╭─ DATASET EXTRACT
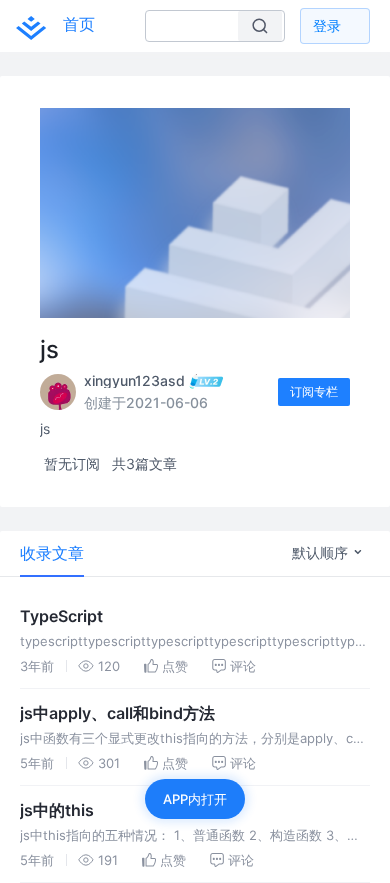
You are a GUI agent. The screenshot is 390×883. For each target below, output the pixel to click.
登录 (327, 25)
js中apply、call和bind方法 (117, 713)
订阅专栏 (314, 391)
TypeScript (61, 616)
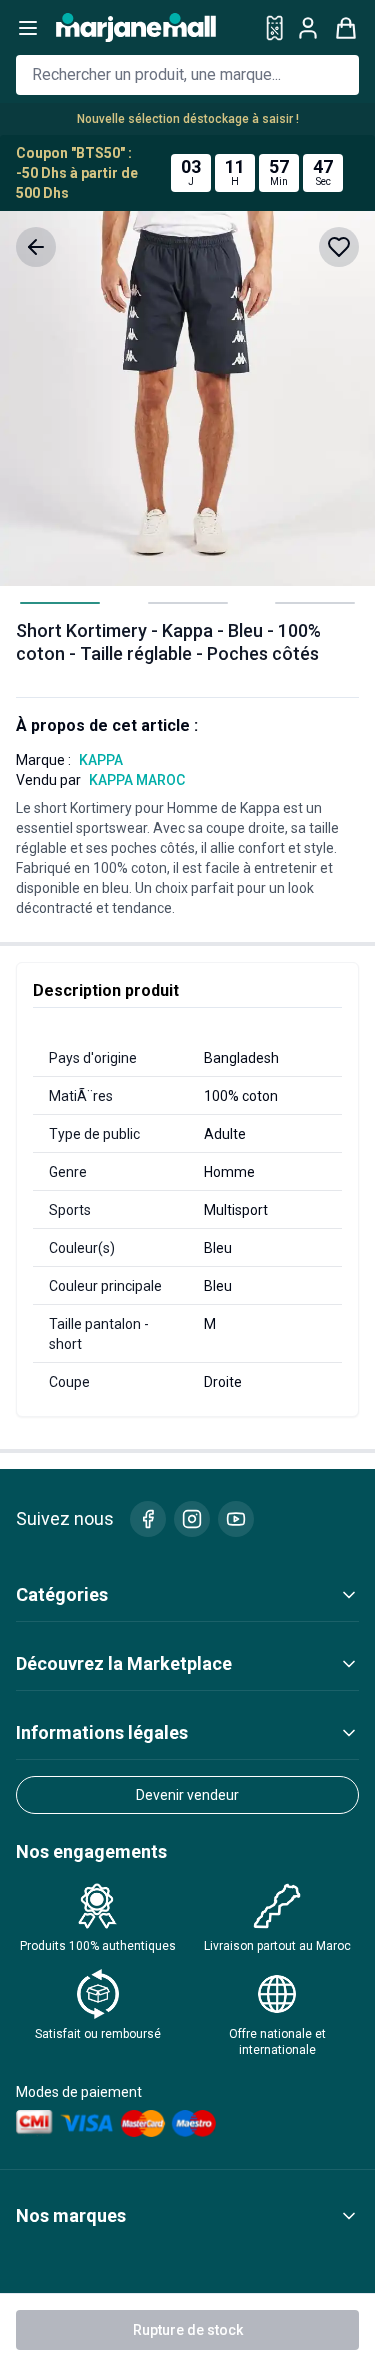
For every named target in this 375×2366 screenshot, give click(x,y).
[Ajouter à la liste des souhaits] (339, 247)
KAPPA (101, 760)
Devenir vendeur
╰─
EXERCISE DIRECTIONS: The answer is the entries above, given again exactly, with no pictures among them.

REPLY TO THE TASK:
You are a GUI agent. The screenshot is 390×883. For each target below, output the pixel to click.
登录 (327, 25)
js中apply、call和bind方法 (117, 713)
订阅专栏 (314, 391)
TypeScript (61, 616)
For every named target in this 375×2366 screenshot, give click(x,y).
[Ajouter à la liste des souhaits] (339, 247)
KAPPA (101, 760)
Devenir vendeur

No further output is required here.